What lines of the data below hold the string "Policy"? Copy each one out.

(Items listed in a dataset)
——————————

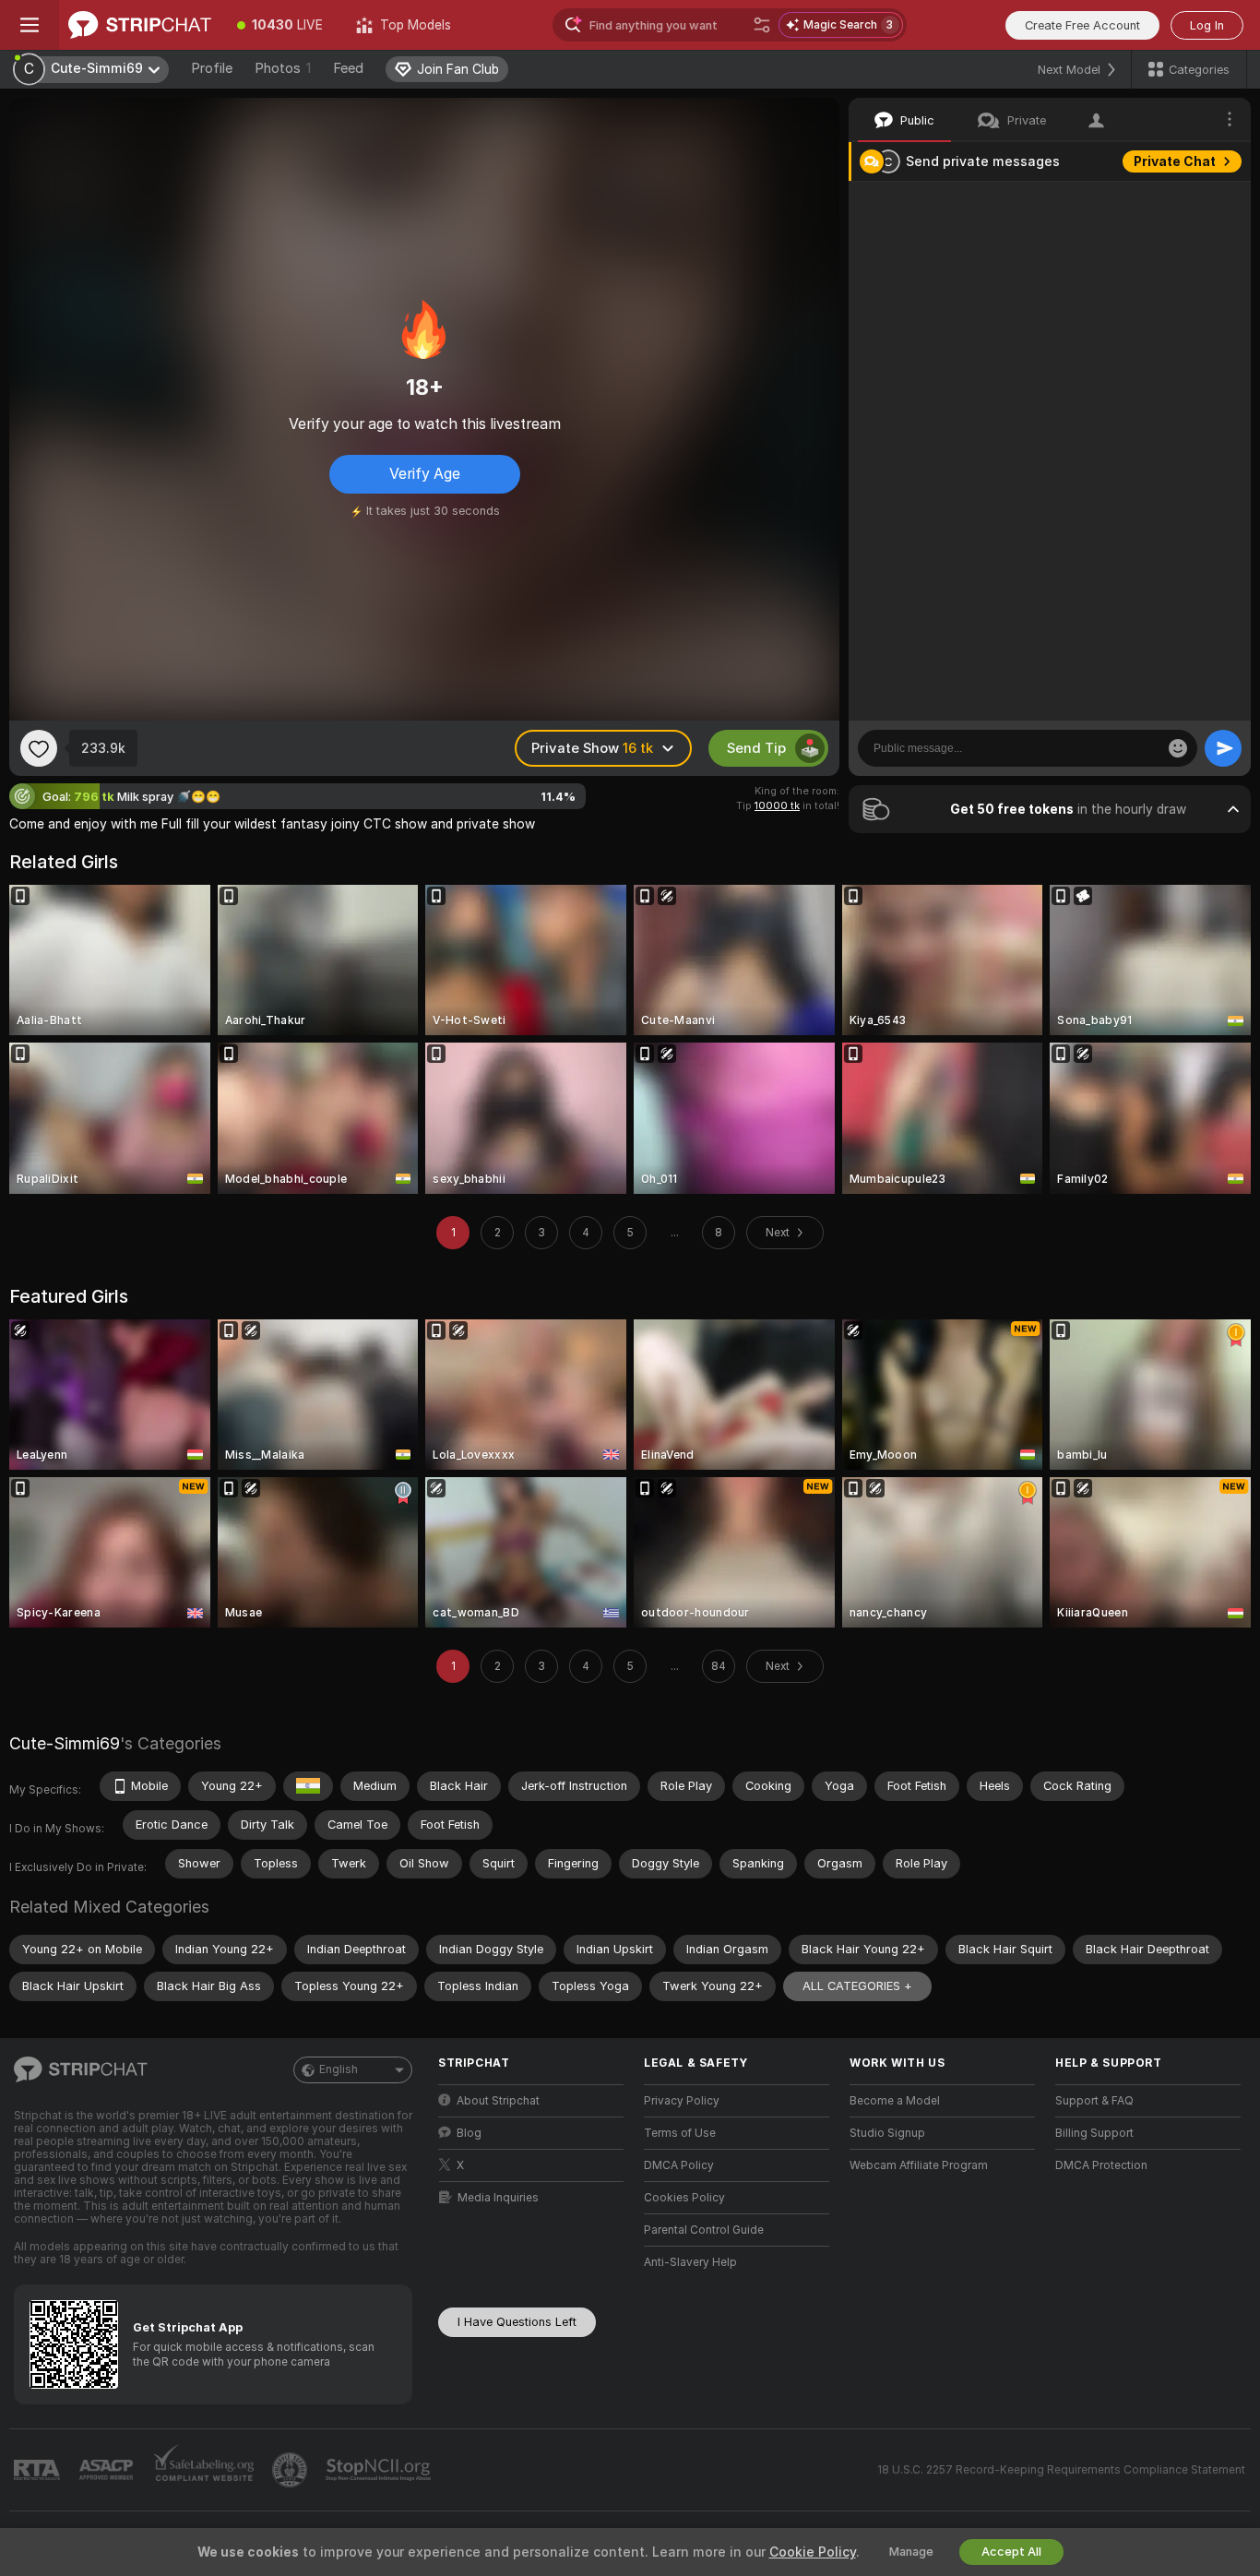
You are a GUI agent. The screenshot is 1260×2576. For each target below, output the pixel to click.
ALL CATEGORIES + (857, 1986)
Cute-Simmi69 (64, 1743)
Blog (469, 2133)
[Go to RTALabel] (39, 2470)
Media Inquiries (498, 2197)
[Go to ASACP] (107, 2470)
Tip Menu (1185, 201)
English (338, 2069)
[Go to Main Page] (139, 25)
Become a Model (895, 2100)
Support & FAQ (1094, 2100)
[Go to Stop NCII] (380, 2470)
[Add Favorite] (38, 748)
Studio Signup (887, 2133)
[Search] (762, 25)
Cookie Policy (812, 2552)
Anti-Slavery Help (690, 2262)
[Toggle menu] (29, 25)
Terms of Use (680, 2133)
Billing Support (1094, 2133)
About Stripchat (498, 2100)
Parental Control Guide (704, 2230)
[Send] (1223, 748)
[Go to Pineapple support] (291, 2469)
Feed (348, 68)
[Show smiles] (1178, 748)
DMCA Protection (1101, 2165)
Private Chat (1175, 161)
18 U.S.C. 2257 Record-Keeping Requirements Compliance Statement (1061, 2469)
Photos (283, 68)
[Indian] (308, 1786)
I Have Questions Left (517, 2322)
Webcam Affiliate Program (919, 2165)
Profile (211, 68)
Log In (1207, 25)
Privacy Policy (681, 2100)
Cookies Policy (684, 2197)
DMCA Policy (679, 2165)
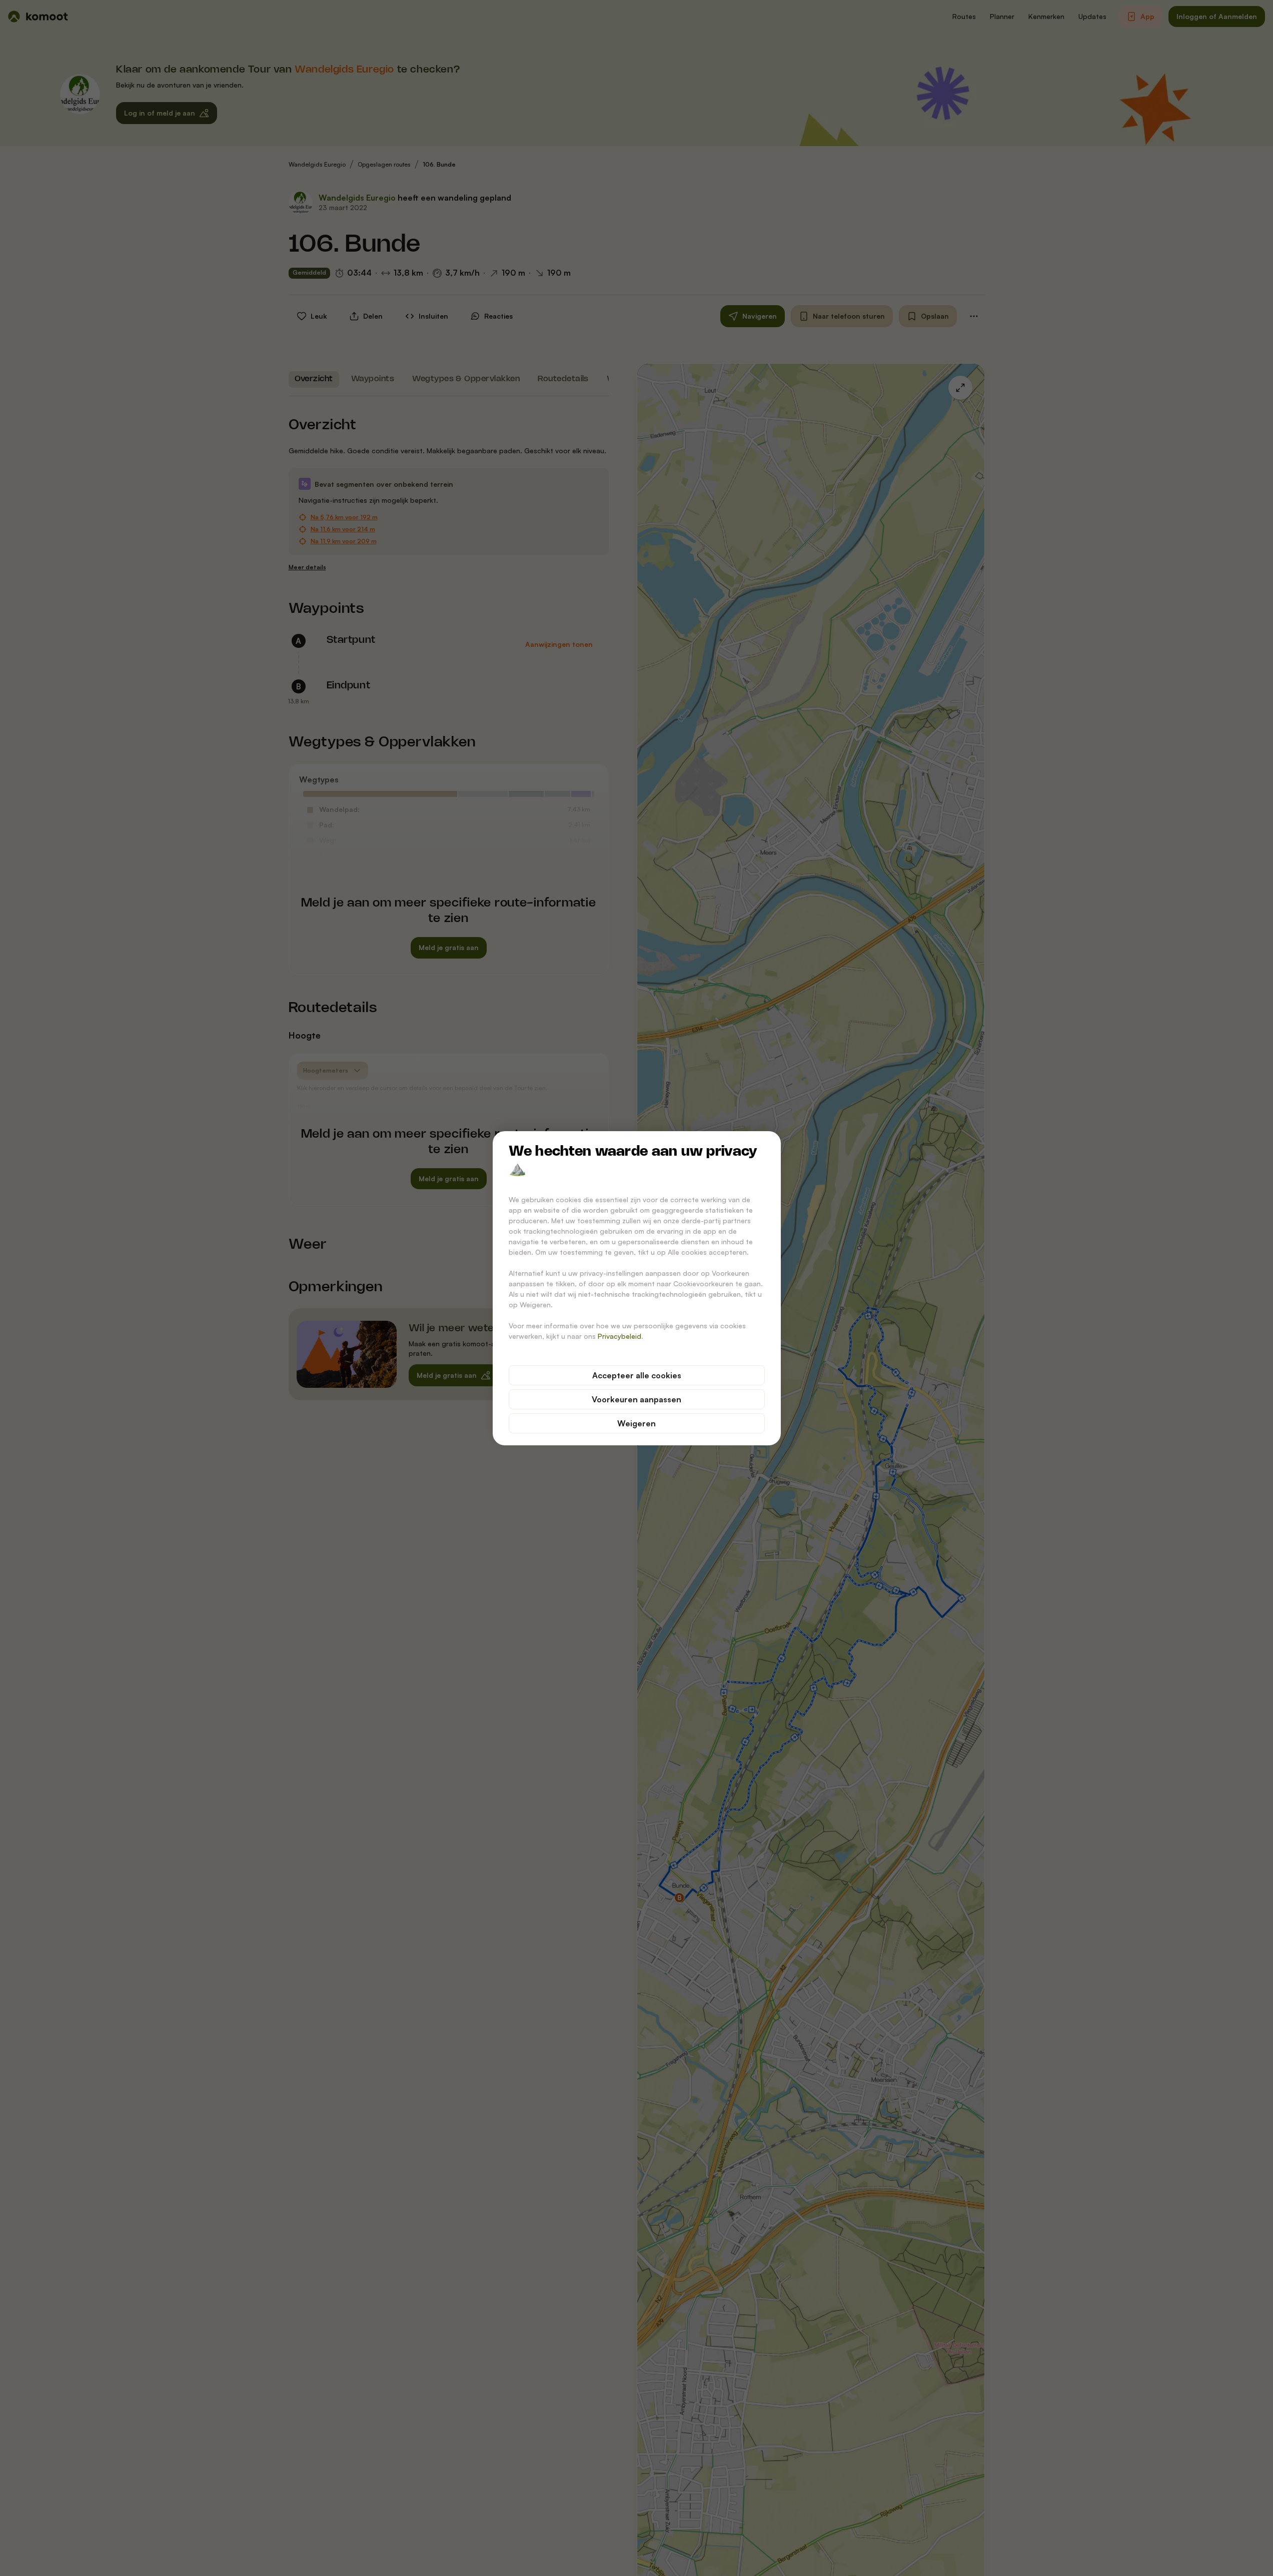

——————————

## Task response
Cookie Policy (812, 2552)
Privacy Policy (681, 2100)
Cookies Policy (684, 2197)
DMCA Policy (679, 2165)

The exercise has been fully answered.